12 Mart muhtırasının ardından bir yazısı gerekçe gösterilerek yargılandı. Bu olayın ardından Fransa’ya gitti. Sorbonne Üniversitesi’nde Modern Fransız Edebiyatı okudu. Doktorasını yine Sorbonne’da, Louis Aragon ile Nâzım Hikmet’i konu alan “karşılaştırmalı edebiyat” alanında tamamladı. Fransa’dan 1979’da döndüğü Türkiye’de kısa süre kalabildi. 12 Eylül’ün ardından yeniden Fransa’ya gitti.
Akademik faaliyetlerine paralel olarak, aralarında Le Monde, Cumhuriyet ve Milliyet’in de bulunduğu çeşitli basın-yayın kuruluşlarına yazılar yazdı.
Hâlen Fransa Bilimsel Araştırmalar Ulusal Merkezi’nde (CNRS) Araştırma Başkanı görevinin yanı sıra Sorbonne Üniversitesi’nde ve Paris INALCO’da (Doğu Dilleri Yüksek Okulu) Türk Edebiyatı dersleri vermektedir. PEN Yazarlar Derneği, Paris Yazarlar Evi ve Akdeniz Akademisi üyesidir. Leyla Gün Gürsel ve Dilay Alin Gürsel adlarında iki kız çocuğu babasıdır.

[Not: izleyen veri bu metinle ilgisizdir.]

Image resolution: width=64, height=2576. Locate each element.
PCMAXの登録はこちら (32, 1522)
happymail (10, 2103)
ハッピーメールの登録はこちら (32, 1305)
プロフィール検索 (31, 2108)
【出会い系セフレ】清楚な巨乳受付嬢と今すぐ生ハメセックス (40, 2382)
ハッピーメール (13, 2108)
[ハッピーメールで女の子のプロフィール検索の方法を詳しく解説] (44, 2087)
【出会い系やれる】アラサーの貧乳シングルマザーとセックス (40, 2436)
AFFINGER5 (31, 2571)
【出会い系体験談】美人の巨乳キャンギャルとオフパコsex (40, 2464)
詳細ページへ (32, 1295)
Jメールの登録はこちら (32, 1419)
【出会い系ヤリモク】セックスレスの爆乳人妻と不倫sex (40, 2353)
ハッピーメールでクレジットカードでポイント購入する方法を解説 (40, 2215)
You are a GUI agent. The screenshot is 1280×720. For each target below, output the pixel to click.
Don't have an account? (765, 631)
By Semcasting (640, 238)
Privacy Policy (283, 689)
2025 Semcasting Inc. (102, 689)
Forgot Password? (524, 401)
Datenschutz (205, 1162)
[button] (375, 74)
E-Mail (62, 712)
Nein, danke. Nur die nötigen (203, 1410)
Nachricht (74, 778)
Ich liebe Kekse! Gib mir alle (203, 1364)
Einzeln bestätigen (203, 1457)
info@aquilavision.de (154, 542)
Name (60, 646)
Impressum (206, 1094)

Eserleri 20 dile çevrildi …
Uzun Sürmüş Bir Yaz, Şeyh Bedrettin Destanı Üzerine, Çağdaş Yazın ve Kültür, Yerel Kültürlerden Evrensele, Sevgilim İstanbul, Sorguda, Seyir Defteri, Son Tramvay, Pasifik Kıyısında, Nâzım Hikmet ve Geleneksel Türk Yazını, Başkaldıran Edebiyat, Boğazkesen – Fatih’in Romanı, Balkanlara Dönüş, Uzun Bir Ayrılık İçin Kırk Kısa Şiir, Paris Yazıları, Paris Kitabı, Gemiler de Gitti, Yüzyıl Biterken, Yaşar Kemal: Bir Geçiş Dönemi Romancısı, Aragon: Başkaldırıdan Gerçeğe, Cicipapa – Toplu Öyküler, Öğleden Sonra Aşk, Güneşte Ölüm, Bir Avuç Dünya, Sağ Salim Kavuşsak – Çocukluk Yılları, Resimli Dünya, İlk Kadın, İzler ve Gölgeler, Dünya Şairi Nâzım Hikmet, Çıplak Berlin, Bozkırdaki Yabancı, Yedi Dervişler, Başkaldıran Edebiyat, Allah’ın Kızları, Şeytan, Melek ve Komünist, Aragon, Yine Bana Döneceksin, Aşk Kırgınları, Yüzbaşının Oğlu, Acı Hayatlar, Tehlikeli Sevişmeler, Bana İtalya’yı Anlat, Uzun Bir Ayrılık İçin Kırk Kısa Şiir, Söz Uçar, Piramitlerin Gölgesinde, Yalnızlığın Yarattığı Yazar Sait Faik, Mehdi’yi Beklerken, Baba Bak Deniz – Babalar ve Kızları, Aşk ve İsyan
Kappembe …
Kızımın gardırobu çok dolu sayılmaz ama annesinin aldığı her giysinin onun minicik, uyumlu vücuduna yakıştığını söyleyebilirim. Hele beyaz üzerine -hani ne derler, pointillé mi?- yuvarlak biçimlerden oluşan bir elbisesi var ki, renklerin adlarını öğrenmede bayağı işe yarıyor. Elini elime verip işaretparmağımı yuvarların üzerinde dolaştırmaya başlayınca ders de başlıyor. Daha doğrusu, “Bu”yu izleyen soru işaretinden ibaret bir sorgulamaya muhatap oluyorum. “Bu?” diye soruyor örneğin, “Mavi” diye yanıtlıyorum. “Mavi” diye tekrarlıyor. Ve birden mavilikler içinde buluyoruz kendimizi. Bulut mavi, gökyüzü ve deniz de öyle. Ama birbirine karışmayan maviler, mavilikler içindeyiz. Bulut, bulut mavisinde, gökyüzü çivit, deniz yer yer laciverte çalan turkuaz renginde. Bir gemi yelken açıyor engine. O da mavi. Her şey kendi gerçeğini, kendini dışa vuruyor. Ve işaret parmağım kızımın avucunda, renkler arasında çıktığımız yolculuğu sürdürüyoruz.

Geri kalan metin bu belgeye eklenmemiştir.